15 UK organisations competing for 2009 Non Profit Website of the Year

The Twitter feeds are starting to run hot with requests for Followers to vote for the various sites nominated for the 2009 People’s Choice Website of the Year Awards, with the full line-up of shortlisted nonprofits looking like this:

2009 markes the sixth time these awards have been organised by online research agency MetrixLab and they are apparently the  “largest annual ‘people’s choice’ website awards” around, with members of the public ranking the sites based on ‘design’, ‘navigation’, and ‘content’.

Awards aside, it’s also interesting from a general online engagement perspective to browse the shortlisted sites to see just what the different organisations are doing to make their websites especially attractive to online consumers.

Unfortunately, what is most striking is that so many of the landing pages deluge you with so much information and so many calls to action that you end-up with an engagement opportunity overload likely to lead to option paralysis for all but the most focused visitor. I’m not going to name and shame the worst offenders – as I’m sure you’ll spot them if you have a browse.
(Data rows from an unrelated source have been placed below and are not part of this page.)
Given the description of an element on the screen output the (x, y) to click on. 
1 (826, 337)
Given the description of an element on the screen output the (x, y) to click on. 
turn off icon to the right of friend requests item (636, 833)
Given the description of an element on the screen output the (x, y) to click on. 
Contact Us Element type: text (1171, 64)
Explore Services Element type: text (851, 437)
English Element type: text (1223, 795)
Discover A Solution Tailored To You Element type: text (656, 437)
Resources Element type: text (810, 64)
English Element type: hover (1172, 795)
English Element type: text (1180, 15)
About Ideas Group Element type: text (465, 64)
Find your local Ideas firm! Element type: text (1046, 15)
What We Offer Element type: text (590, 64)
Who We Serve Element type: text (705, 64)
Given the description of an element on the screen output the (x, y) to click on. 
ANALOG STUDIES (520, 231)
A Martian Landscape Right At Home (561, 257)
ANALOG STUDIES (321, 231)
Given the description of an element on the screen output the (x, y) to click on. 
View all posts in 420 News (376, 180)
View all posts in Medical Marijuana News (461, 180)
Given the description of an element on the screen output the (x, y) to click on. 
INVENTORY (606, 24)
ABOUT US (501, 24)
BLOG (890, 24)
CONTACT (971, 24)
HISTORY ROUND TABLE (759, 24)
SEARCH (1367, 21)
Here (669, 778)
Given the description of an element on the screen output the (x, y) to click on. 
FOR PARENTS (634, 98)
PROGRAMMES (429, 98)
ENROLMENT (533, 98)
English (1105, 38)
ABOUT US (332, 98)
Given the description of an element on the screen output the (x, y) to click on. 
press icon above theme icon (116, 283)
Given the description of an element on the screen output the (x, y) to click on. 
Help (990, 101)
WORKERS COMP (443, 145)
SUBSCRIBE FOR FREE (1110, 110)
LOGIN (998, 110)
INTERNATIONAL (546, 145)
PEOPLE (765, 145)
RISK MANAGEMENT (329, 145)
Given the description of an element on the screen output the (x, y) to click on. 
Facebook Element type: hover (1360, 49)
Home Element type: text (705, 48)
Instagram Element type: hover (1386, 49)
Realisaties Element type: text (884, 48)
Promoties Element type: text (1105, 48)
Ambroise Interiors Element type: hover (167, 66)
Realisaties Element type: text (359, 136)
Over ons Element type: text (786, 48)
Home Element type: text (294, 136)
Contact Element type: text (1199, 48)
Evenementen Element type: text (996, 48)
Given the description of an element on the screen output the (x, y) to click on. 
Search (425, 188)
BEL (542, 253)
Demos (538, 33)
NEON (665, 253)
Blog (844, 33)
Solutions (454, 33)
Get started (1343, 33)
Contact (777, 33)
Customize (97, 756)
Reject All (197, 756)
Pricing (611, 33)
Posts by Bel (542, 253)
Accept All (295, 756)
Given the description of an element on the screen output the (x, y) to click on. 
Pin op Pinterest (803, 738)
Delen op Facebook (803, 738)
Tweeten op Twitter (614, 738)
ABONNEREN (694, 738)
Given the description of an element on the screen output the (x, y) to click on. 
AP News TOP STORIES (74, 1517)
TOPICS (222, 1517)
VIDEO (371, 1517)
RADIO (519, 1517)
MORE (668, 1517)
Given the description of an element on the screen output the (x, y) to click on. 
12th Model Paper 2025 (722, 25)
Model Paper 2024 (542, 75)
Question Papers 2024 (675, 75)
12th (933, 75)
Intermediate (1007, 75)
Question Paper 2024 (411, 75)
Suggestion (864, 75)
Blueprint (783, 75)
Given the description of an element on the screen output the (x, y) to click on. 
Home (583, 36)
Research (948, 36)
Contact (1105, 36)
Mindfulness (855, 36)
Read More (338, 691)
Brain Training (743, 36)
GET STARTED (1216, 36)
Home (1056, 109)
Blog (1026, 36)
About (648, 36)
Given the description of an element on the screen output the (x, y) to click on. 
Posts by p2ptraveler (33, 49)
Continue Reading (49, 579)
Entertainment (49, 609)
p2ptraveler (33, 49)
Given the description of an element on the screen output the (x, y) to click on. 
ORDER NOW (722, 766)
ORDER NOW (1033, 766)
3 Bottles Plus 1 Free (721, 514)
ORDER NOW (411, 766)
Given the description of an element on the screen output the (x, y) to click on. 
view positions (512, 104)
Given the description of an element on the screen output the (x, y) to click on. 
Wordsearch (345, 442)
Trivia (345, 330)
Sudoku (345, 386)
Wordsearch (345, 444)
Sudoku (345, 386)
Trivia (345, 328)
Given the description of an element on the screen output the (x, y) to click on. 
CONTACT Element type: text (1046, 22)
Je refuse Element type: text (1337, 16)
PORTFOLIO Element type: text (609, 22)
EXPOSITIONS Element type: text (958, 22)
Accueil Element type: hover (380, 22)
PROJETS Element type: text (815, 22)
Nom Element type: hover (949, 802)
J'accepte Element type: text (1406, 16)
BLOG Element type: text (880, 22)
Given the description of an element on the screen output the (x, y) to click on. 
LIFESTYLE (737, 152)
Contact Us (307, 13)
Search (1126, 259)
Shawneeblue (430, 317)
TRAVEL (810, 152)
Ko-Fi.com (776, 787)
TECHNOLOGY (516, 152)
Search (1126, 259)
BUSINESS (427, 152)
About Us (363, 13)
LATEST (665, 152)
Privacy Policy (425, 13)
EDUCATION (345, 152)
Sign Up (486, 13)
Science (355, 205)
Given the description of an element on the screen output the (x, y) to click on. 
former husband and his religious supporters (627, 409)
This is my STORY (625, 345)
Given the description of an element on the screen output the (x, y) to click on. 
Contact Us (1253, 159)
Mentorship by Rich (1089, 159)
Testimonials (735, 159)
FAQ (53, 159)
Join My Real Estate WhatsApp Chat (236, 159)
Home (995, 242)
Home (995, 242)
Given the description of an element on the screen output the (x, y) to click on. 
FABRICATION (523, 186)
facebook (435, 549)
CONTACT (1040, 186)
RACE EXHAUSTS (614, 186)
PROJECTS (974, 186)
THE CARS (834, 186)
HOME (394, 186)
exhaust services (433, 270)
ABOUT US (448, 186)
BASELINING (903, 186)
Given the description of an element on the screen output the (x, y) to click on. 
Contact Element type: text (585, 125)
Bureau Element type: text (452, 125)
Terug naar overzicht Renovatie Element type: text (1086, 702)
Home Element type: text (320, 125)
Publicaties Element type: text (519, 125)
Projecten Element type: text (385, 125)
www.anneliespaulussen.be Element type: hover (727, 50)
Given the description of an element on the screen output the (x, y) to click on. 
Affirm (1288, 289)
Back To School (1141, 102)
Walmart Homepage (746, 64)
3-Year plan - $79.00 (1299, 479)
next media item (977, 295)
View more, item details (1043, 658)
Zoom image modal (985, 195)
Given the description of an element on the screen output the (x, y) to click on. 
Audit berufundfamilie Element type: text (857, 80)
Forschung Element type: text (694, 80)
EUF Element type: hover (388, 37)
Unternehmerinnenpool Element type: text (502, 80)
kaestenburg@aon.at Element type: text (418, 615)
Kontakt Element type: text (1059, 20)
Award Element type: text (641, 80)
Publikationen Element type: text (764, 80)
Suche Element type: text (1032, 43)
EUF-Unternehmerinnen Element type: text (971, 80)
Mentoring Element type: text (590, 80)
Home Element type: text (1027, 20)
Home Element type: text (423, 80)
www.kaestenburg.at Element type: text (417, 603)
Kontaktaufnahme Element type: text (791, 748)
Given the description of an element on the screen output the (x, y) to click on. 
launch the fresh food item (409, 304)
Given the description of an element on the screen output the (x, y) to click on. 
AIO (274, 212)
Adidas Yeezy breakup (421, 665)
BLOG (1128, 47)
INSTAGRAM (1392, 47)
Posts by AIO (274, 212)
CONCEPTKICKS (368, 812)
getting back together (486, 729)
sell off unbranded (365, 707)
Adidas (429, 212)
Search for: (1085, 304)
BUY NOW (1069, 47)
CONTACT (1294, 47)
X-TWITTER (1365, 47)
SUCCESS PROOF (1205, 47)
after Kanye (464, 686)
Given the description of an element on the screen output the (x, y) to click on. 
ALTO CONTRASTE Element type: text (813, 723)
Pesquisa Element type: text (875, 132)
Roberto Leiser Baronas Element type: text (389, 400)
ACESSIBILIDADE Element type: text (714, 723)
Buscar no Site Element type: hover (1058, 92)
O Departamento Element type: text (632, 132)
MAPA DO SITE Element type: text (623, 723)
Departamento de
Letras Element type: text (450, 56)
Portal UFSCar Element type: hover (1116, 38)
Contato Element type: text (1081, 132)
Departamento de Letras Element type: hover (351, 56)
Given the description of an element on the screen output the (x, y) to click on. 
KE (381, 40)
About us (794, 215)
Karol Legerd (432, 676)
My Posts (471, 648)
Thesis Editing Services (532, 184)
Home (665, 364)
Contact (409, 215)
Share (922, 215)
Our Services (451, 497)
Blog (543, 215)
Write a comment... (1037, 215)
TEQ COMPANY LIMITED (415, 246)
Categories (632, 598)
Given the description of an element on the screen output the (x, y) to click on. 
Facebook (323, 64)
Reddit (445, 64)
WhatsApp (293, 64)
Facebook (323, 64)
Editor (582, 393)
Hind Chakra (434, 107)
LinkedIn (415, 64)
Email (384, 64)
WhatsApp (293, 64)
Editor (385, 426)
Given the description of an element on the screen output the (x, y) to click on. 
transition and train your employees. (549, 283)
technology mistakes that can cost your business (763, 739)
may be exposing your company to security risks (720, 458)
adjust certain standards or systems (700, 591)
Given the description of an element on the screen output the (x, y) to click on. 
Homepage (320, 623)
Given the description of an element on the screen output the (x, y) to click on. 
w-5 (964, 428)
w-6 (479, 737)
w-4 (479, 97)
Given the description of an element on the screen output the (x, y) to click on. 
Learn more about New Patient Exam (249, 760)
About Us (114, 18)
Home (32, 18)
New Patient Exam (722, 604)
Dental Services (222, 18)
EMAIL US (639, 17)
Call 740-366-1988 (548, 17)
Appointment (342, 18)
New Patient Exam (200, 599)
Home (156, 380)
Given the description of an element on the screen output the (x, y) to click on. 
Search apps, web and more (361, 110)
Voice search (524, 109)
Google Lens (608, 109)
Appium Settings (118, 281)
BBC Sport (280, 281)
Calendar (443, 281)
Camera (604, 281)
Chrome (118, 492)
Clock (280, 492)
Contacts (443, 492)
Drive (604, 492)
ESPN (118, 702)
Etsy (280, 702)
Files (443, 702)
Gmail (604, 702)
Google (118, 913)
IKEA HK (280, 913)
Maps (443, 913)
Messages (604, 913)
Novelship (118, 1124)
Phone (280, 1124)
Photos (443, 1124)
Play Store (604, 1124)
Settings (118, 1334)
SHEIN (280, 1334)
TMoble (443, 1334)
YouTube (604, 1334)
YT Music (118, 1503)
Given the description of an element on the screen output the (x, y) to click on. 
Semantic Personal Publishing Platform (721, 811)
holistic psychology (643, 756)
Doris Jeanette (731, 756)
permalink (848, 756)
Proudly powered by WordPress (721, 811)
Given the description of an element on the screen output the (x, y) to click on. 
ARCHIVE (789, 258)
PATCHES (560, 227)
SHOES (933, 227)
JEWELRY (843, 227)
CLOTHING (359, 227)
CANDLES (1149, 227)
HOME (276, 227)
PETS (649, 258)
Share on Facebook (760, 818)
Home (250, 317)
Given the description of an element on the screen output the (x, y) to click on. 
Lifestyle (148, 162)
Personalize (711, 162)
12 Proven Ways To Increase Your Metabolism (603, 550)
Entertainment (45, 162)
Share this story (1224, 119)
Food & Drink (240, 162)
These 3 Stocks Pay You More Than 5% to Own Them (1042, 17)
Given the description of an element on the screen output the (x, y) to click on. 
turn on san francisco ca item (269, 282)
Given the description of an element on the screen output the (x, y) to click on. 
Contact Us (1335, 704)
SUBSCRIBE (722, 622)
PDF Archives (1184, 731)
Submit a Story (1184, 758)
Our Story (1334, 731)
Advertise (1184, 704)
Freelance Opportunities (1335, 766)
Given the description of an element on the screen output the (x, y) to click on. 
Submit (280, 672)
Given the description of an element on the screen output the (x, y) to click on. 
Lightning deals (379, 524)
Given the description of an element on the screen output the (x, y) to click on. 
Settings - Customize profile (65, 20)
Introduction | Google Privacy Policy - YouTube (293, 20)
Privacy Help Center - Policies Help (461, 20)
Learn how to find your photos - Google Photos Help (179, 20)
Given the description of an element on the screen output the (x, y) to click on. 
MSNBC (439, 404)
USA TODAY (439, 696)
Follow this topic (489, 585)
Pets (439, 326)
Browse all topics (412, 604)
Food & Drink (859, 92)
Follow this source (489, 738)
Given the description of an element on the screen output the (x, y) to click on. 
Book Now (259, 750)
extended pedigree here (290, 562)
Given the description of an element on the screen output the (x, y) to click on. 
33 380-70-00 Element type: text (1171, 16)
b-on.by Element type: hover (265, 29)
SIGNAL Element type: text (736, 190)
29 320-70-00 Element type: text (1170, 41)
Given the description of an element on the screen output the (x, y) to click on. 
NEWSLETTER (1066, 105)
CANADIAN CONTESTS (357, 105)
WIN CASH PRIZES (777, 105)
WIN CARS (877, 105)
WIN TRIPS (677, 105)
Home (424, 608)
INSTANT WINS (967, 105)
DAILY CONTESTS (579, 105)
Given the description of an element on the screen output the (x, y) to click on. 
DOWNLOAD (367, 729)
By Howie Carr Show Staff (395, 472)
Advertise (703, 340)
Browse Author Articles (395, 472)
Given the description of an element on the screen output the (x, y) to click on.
However, there are some noteable exceptions. British Heart Foundation goes for a cleaner approach, with clear integration with its current advertising campaign and iPhone-like buttons for “quick links”. Likewise, WWF’s homepage goes for simple clarity from the outset – with a wonderfully striking close-up of a Tiger staring out at me and then two columns entitled “We do…” and “You can…”, alongside four clear engagement buttons.

Greenpeace’s blog-style landing page with calls to action in the sidebar also works for me, helping me focus on the key things they want to tell me about the UN Climate Summit (including a great embedded YouTube video) while still making clear the range of personal responses I can make.

Voting in the awards is open until 8th December and the winners will be announced on 15th December.




5 thoughts on “15 UK organisations competing for 2009 Non Profit Website of the Year

  1. Hm, please remind me, ya’ll… We’re talking about the “best” NPO websites, right? Not about an advertising award or a Twitter popularity contest?

    Should the criterion for a functioning NPO website not lie in how many real donors, supporters, interest, reactions a site gets – from regular people?

    What is this contest supposed to prove? Who does it help?

    1. To be honest Gabriele, I think awards like this are probably best just seen as a bit of end of year fun – and, as suggested, an opportunity to easily compare and contrast a range of different sites and see what can be learned from the way they are trying to engage with online consumers.

      They are certainly very different from more formal and results focused (and thus far more prestigious) awards like the International Echos (http://www.dma-echo.org/index.jsp)


  2. I find it intersting to see JustGiving in the list for this category

    Its been well discussed online that they are a profit making organisation (and I’m not really wanting to start that debate again here) so I’m not sure by definition how they fit in this category.

    To me it just feels a little odd, as they don’t really fit/compare with the rest of the sites up for selection, and yes I know they provide a “valuable” service to charities, but compared to the other entries in the categery they just stand out as odd to me.

    I agree with Gabriele Bryant’s comment too, its really just a popularity contest without a panel/focus group prize that’s awarded to one of the web-sites.

  3. @Netutgamer, I can say that we (at JustGiving) were surprised to be nominated too. Obviously we ourselves are not a not-for-profit business, yet we provide our service to not-for-profit organisations. I asked the organisers why we were in that category, and this is what they said:

    “Though you are not an NGO, we did list you there since you are working for them on a daily basis and in the end help the world make a better place.”